The implications to the legal practitioner are potentially significant. Attorneys will likely want to draw on the formidable body of caselaw developed by Daubert and its progeny in support of motions to strike expert testimony, and motions in limine to exclude such.

But questions remain. First, the Virginia Supreme Court did not explicitly adopt the Daubert standard. This raises the question of to what extent Daubert and its progeny are authoritative in Virginia state court. Second, Federal Rule of Evidence 702 was amended in 2011, thereby calling into question to what extent attorneys should cite post-2011 Daubert-line decisions in Virginia state court, since the Virginia Supreme Court noted in Hyundai Motor Company that the Virginia General Assembly adopted Virginia Code Section 8.01-401.3(A) verbatim based off the old pre-2011 Federal Rule 702. It will be interesting to see how these issues develop.

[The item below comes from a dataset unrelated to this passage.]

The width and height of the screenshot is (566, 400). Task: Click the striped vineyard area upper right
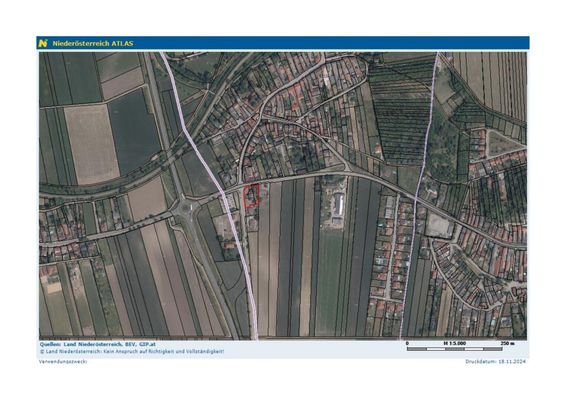click(x=401, y=113)
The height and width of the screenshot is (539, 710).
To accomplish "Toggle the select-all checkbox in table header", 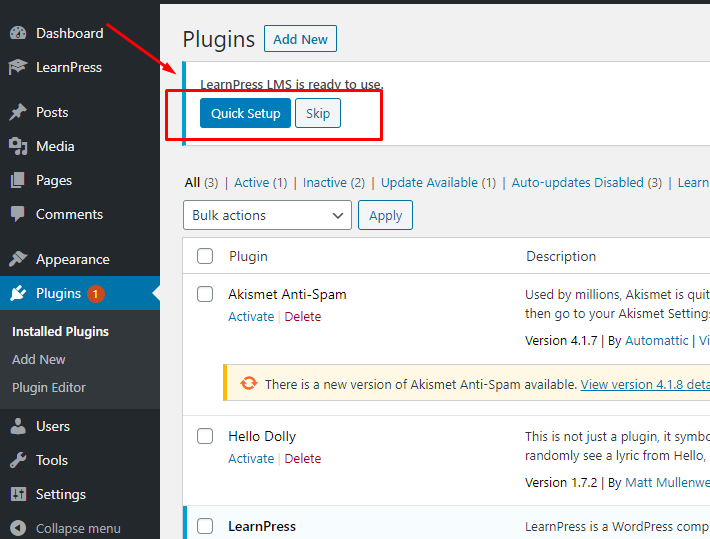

For our purposes relating to estate litigation, estate litigators appear to have a new line of caselaw to use to attack the admissibility of expert testimony in the context of estate disputes. The most commonly used experts in estate disputes are doctors, appraisers, and handwriting experts.

Doctors are often called as experts to testify in cases where one party alleges that a person lacked testamentary capacity at the time of execution of a will or trust. While doctors are, for the most part, precluded from offering their opinion on the precise issue as to whether a person had adequate testamentary capacity (there are numerous reasons for why this is, which I’ll discuss in a future blog post), in many instances doctors are permitted to testify to the person’s physical and mental condition near in time to the will signing, based on the doctor’s review of the person’s medical records and (where applicable) his treatment of the person.

In disputes relating to valuing assets of an estate, appraisers are often called to testify as to the valuation of items of personal property. And in circumstances involving a dispute over whether a signature to a will or trust is valid (or whether a holographic will was truly drafted by the person that one of the parties claims drafted it), handwriting experts will often be called to testify to support or oppose the contention that a signature or document was in fact signed or written by a person.

Depending upon the adequacy of the opposing party’s expert witness disclosure, and the expert’s deposition testimony, estate litigation attorneys frequently move to strike an opposing expert on the basis that his opinions are outside of the area of the expert’s expertise, that they invade the province of the jury, that they are unreasonably speculative, that they are based on assumptions that lack a factual basis, that the expert failed to consider all of the applicable variables in formulating his opinion, etc. In light of the Hyundai Motor Company ruling, estate litigators in Virginia now have a new line of cases available to cite in support of motions to exclude an opposing party’s expert witnesses.